The National Union of Students of the Philippines (NUSP) on Friday said a larger education budget was necessary to ensure a safe, accessible, and quality resumption of full face-to-face classes.

“If we return to in-person learning without sufficient budget and aid, we return to the old system of learning that has long alienated Filipino students in the first place. We return to lacking facilities and to underpaid and overworked professors,” NUSP National President Jandeil Roperos said in a statement.

CHED had issued Memorandum Order No. 16, allowing “the disposition towards transitioning to the safe return to physical campuses and bringing back learners to school is ground as a result of recovery measures from the impact of COVID-19.”

Memorandum Order No. 16 also mandates that laboratory courses, on-the-job training (OJT), and National Service Training Program activities should also be held primarily onsite.

Roperos, however, raised concerns over how the government and CHED would provide the necessary support to ensure the safety and quality of face-to-face education for students.

“We’ve long seen how ineffective full distance learning is.

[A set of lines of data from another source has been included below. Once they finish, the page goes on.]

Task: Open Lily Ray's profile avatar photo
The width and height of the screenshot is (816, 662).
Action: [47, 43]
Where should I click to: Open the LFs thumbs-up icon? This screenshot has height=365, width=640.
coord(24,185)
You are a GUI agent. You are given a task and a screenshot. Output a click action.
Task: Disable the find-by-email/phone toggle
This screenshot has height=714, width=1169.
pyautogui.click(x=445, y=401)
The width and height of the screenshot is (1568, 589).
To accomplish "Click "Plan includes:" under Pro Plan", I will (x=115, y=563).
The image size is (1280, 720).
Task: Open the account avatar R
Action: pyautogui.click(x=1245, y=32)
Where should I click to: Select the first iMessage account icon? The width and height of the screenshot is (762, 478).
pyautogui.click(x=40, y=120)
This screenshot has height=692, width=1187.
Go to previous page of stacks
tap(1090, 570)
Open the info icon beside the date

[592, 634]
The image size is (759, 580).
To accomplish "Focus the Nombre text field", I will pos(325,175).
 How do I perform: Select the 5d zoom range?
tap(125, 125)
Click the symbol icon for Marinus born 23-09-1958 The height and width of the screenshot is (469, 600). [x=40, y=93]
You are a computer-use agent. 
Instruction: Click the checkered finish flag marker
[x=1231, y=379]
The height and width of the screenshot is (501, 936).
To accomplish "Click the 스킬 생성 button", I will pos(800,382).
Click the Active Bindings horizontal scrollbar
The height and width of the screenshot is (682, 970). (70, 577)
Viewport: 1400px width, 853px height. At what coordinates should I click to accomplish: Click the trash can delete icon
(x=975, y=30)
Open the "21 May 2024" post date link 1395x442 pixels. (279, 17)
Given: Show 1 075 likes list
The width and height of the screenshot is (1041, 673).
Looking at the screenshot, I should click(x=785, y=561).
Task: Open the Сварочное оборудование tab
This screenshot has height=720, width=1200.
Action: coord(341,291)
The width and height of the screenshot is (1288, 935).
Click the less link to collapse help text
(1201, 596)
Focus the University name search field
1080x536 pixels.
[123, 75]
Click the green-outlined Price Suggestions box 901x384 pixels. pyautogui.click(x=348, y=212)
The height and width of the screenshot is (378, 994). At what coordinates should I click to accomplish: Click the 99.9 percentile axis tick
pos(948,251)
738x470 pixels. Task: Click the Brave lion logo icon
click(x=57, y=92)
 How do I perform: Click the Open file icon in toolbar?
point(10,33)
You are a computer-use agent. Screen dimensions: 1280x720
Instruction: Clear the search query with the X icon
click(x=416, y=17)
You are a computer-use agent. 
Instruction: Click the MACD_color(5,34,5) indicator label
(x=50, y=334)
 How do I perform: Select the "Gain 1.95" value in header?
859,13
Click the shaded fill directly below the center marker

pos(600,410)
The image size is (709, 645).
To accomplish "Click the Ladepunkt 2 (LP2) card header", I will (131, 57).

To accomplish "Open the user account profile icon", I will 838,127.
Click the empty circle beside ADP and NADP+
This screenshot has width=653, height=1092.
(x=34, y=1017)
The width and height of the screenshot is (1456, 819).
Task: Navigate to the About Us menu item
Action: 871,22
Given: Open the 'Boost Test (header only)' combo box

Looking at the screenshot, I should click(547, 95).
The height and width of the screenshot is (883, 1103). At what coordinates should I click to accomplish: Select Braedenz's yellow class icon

The bigger questions, then, are: will the national government and CHED provide the necessary support to ensure safe, accessible, and quality face-to-face education? Will they strengthen the infrastructures needed for hybrid learning? Will they subsidize the tools needed by students and teachers alike?” Roperos asked.

“It must be recalled that as early as August 2021, the Union and more than a hundred student councils had already called for the resumption of face-to-face classes. In September of the same year, the National Economic and Development Authority (NEDA) itself posited that ‘online and modular learning is only 37% as effective as face-to-face learning,’” she added.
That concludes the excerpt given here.